Microsoft-hosted agents need the free-tier parallelism grant approved for your organization. Request it early — approval can take a few business days.

In the Azure DevOps UI

Once the variable group and pipeline exist, the whole flow runs from the Azure DevOps UI — no command line. Everything you see here comes straight from the YAML; this section maps one to the other.

Create the pipeline

Pipelines → New pipeline → Azure Repos Git, pick the repository, choose Existing Azure Pipelines YAML file, and point it at /azure-pipelines.yml. Azure DevOps reads the file and shows the pipeline; Save it.

Run it

Open the pipeline and click Run pipeline. The boolean parameters from the YAML render as checkboxes in the dialog — Skip masking step (use existing test data) and Skip synthetic generation step. For a full run, leave both unchecked, select the main branch, and click Run.

Watch the run

The run page shows the two stages from the YAML as a graph: 1. Prepare test data and 2. Run QA tests. Stage 1 expands into its jobs — Preflight, Mask prod → test DB, and Generate synthetic edge cases — each matching a job in the YAML and using its displayName. Click any job to stream its logs live.

In the masking job’s log you’ll see the health check, the POST, and the printed workflow_run_id, then Status: RUNNING advancing to Status: COMPLETED as the poller polls Governor.

Those log lines are the poller script running on the build agent, not in the browser — clicking Run pipeline queues the pipeline, the agent runs the Bash@3 step that calls run-synthesized-workflow.sh, and the UI streams its output. The script’s exit code is what turns the job green or red.

Correlate with Governor

Open the workflow’s run history in the Governor UI and find the run with the same ID the job printed. The pipeline isn’t doing anything magic — it’s just driving Governor’s REST API, and every run is visible and audited in Governor.

Re-run part of the flow

To reuse data that’s already masked, click Run pipeline again and tick Skip masking step.
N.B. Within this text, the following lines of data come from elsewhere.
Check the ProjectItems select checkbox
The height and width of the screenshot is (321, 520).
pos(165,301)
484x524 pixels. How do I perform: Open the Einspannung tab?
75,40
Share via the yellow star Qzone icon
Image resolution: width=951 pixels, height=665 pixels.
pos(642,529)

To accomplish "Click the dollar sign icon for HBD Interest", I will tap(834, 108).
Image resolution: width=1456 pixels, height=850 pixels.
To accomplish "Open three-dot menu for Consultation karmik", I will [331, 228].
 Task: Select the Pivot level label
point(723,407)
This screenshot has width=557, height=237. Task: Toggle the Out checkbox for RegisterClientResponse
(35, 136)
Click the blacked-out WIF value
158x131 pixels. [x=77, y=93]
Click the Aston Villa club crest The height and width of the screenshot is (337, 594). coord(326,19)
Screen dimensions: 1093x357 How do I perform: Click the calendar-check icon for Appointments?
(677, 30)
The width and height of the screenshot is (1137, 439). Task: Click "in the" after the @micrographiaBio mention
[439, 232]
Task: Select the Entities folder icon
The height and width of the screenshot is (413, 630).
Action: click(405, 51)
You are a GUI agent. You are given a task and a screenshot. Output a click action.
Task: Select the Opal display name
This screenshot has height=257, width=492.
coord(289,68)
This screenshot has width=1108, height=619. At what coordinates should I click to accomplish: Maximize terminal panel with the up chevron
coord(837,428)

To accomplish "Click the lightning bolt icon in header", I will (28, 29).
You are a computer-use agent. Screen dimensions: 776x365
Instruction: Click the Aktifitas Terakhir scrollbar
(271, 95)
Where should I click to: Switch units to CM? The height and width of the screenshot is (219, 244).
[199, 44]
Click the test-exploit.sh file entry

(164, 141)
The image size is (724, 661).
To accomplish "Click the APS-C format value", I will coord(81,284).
The masking job’s condition evaluates that parameter, the job is marked Skipped in the graph, and the run goes straight to generation and the QA tests.

The schedules block means none of this needs a human: at 05:00 UTC on weekdays Azure DevOps queues the same run automatically, so QA finds a fresh test database each morning.

Troubleshooting

A run failed — where do I look?

The script prints the run’s error_message and tails the last 200 log lines on failure. The workflow_run_id is logged on submission and set as the synthesizedRunId output variable, so you can match the pipeline run to the run in the Governor UI.

A workflow takes longer than the timeout.

Increase timeoutSec on the step (it maps to TIMEOUT_SEC in the script).

The pipeline hangs while polling.

Cancel it in Azure DevOps and re-run with skipMasking=true (or skipGeneration=true) to skip the slow stage. On timeout the script also attempts to stop the running workflow.

How do I stop a pipeline running a production-touching workflow?

Scope the Governor access key so it can only run workflows tagged for QA, and lock the variable group to the appropriate environment.